Dal punto di vista letterario, oltre ai romanzi o ai saggi, alle guide turistiche, o a un
certo tipo di testi scritti, che sembrerebbero avere un rapporto oggettivo con la lingua o la
scrittura, ci sono dei testi, invece, che sono mimetici del parlato, come i dialoghi, le
poesie, i testi teatrali, cioè tutti quei testi che, pur essendo ovviamente scritti,
cercano di rappresentare il più da vicino possibile la lingua parlata. Questi possono
essere in parte anche i testi dialogici che, per l’appunto, presentano questi
“botta e risposta” tra i personaggi senza che ci siano necessariamente, come detto
poc’anzi, verbi che stanno a spiegare ogni volta chi sia a parlare. Pensiamo poi ai testi
teatrali che sono sì scritti, ma per poi essere rappresentati sulla scena e che sono
caratterizzati, per loro natura, da una tipologia strutturale diversa da quella che potremmo
riscontrare in un romanzo.
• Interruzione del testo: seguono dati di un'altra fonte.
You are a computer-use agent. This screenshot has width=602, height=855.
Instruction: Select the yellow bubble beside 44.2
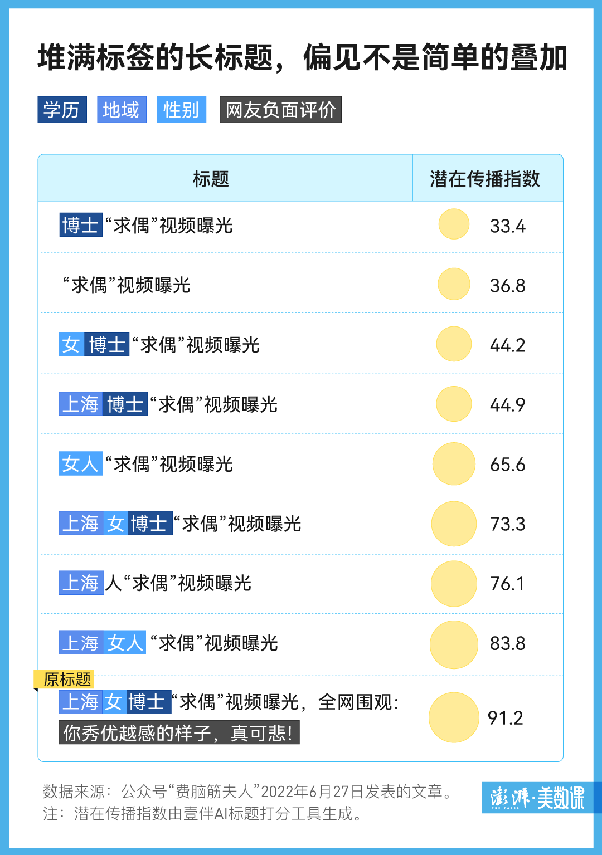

Allo stesso modo la poesia, da questo punto di vista, risulta molto
evocativa, perché, in quanto micro-testo in cui si devono comunicare tutta una serie di
sensazioni ed emozioni e si deve cercare di lasciare spazio all’autore di rappresentare e
di dare la sua interpretazione del reale, sono i testi che spesso presentano una serie di
elementi che possono far pensare al parlato e soprattutto, più che al parlato, evocare
quelle che sono le situazioni circostanti, il mondo che ci circonda, attraverso un mezzo come
quello della scrittura.
Ci sono delle poesie, che fra poco leggeremo sempre grazie a Giulia (nel caso specifico ne
sono state scelte due, una di Montale, l’altra di Pascoli), che risultano essere molto
evocative dal punto di vista dello stile. Gli autori, cioè, hanno scelto delle parole
che potessero il più possibile far riferimento ad elementi della natura circostante,
quindi potessero essere delle parole in grado di evocare dei rumori della natura: in genere
queste parole si chiamano parole “onomatopeiche”. Pensiamo a quando usiamo delle
parole come “scricchiolare”, “sgranocchiare”, “tintinnio”,
etc. Sono tutte parole che in un certo senso è come se avessero in sé, ci
trasmettessero la sensazione del rumore che in effetti si produce quando sgranocchiamo un pezzo
di pane o ascoltiamo il suono proveniente da un campanello; ancora, pensiamo anche alla
riproduzione di alcuni versi di animali come “chicchirichì”,
“coccodè”, che cercano di riprodurre il più fedelmente possibile i
suoni della natura. Questo tentativo di trasporre in un testo scritto tutta una serie di
elementi “esterni”, funzionali a far comprendere appieno le sensazioni
dell’io lirico, avviene spesso in modo specifico e voluto proprio in alcune poesie,
quando l’autore, pur riuscendo a mantenere l’autenticità delle sensazioni,
facendole apparire spontanee, vere, riesce, sapientemente, attraverso il ricorso e la sequenza
di determinate vocali o di determinate consonanti, a darci l’idea di quello che si trova
intorno a noi, di quella che è la nostra realtà esterna. Chiamerei a questo punto
nuovamente Giulia a leggerci le due poesie che sono state inserite nell’opuscolo a pagina
5.
Meriggiare pallido e assorto, Eugenio Montale
Meriggiare pallido e assorto
presso un rovente muro d'orto,
ascoltare tra i pruni e gli sterpi
schiocchi di merli, frusci di serpi.
Nelle crepe del suolo o su la veccia
spiar le file di rosse formiche
ch'ora si rompono ed ora s'intrecciano
a sommo di minuscole biche.
Osservare tra frondi il palpitare
lontano di scaglie di mare
mentre si levano tremuli scricchi
di cicale dai calvi picchi.
E andando nel sole che abbaglia
sentire con triste meraviglia
com'è tutta la vita e il suo travaglio
in questo seguitare una muraglia
che ha in cima cocci aguzzi di bottiglia.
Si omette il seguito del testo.